Select Page
Posted on December 31, 2004 By Rabbi Yaakov Feldman | Series: | Level:

It’s become clear that introspection at bottom is the act of taking stock of what we’ve been granted and thanking the Supplier. But just imagine all the instances in life we could dwell on to do that! So since we couldn’t possibly feature all of them we’ll focus on thirty of the most fundamental of all. This too will obviously take us quite a while but it will prove to be very helpful and enlightening — if we take each one to heart.

The first instance to consider, obviously, is our birth.
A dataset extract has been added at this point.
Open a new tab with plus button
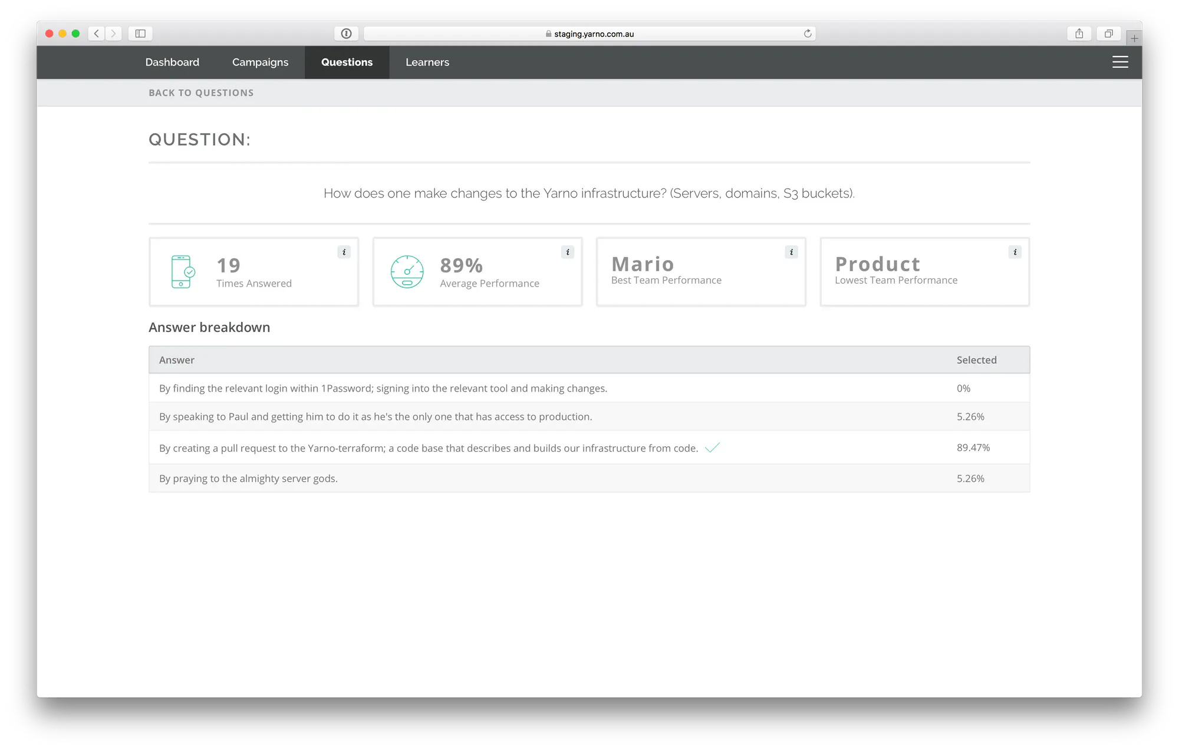Image resolution: width=1179 pixels, height=750 pixels. tap(1134, 38)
Ibn Pakudah asks us to reflect upon the fact that we each came from out of nowhere to life itself “not as a result of our merits, but simply because of G-d’s generosity, goodness, and kindness”. How true. For each one of us could simply have never been, and nothing we’d done beforehand would have guaranteed us existence or deemed us indispensable. G-d’s love and generosity alone allowed for us to be, and we have a lot to be thankful for, for that alone.

So we’re charged to thank G-d outright for that privilege by reflecting upon the following. “Just imagine you were thrown out into the street by your mother as an infant” Ibn Pakudah offers, “and a passing stranger took pity on you, brought you home, and took it upon himself to raise you. Imagine how obliged you’d be to him … !” That’s all the more so true when it comes to G-d. We’d do well to use that as a model for how freely we should be giving our thanks to Him.


Text Copyright © 2004 by Rabbi Yaakov Feldman and Torah.org




Torah in Your Inbox

Torah in Your Inbox

Our Best Content, Delivered Weekly



You have Successfully Subscribed!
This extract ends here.